When I create a label bound to just one instance’s property that has the leased scan class, I only see that tag of that particular instance go leased:

[attachment=1]leased tag.png[/attachment]

[attachment=0]binding.png[/attachment]

So like I said in my original post, it seems like I would need to bind each property of each instance to something on the window. Unless I completely misunderstood your suggestion.

I’m a bit confused. I’m guessing that your script is reading the SQLTags values and storing it in a local dataset. Why not create a custom property on the window and bind the SQLTag/s to that property. That should tell Ignition to run a Leased scan class at the subscribed rate.

I think that makes two of us on the confused front :scratch:

My template does have an internal dataset property that gets populated from the script. But if those tags are set to the leased scan class then the script isn’t reading anything because the scan class is not getting leased.

What type of property are you suggesting I create and what property of what UDT instance or instances would I bind? Again, my understanding of these is I’d need to bind a tag from each of my 256 instances to accomplish what you’re suggesting and I don’t want 256 custom properties. I created a single string custom property on my template and bound a value from one UDT instance which makes me only see data from that particular instance.

Just a thought on your driven scan class idea. What if you changed the tag that your window writes to, to be a memory tag of type “Date” and then set up an expression tag of type boolean that compares the the current time (now) to the Date tag?
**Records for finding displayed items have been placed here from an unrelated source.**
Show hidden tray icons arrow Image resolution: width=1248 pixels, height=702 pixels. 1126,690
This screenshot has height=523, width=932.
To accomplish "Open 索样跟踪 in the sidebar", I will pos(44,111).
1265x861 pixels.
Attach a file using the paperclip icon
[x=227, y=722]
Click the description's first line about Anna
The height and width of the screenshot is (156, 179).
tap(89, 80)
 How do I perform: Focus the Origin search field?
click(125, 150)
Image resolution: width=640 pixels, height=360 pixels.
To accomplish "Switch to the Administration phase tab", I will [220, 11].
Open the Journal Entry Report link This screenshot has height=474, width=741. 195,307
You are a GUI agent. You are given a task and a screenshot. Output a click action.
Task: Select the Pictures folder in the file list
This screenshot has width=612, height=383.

If the current time exceeds the Date memory tag by some set amount of time, the boolean tag switches to false. You would have to have the client window periodically writing to the Date memory tag in order to prevent the expression tag from evaluating to false.

As long as your gateway is running the scan class will stop after the set amount of time, it doesn’t matter how the Client is shutdown.

Goodluck,
-Will

Nice and simple - works perfectly. Thank you!